» WHAT IS NEEDED
Output all entries precisely.

» RECORDS
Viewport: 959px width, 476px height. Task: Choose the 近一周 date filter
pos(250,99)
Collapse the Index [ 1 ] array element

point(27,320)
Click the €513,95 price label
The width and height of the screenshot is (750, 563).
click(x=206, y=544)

» ANSWER FOR THIS EXERCISE
Viewport: 959px width, 476px height. Task: Choose the 近一周 date filter
pos(250,99)
Collapse the Index [ 1 ] array element

point(27,320)
Click the €513,95 price label
The width and height of the screenshot is (750, 563).
click(x=206, y=544)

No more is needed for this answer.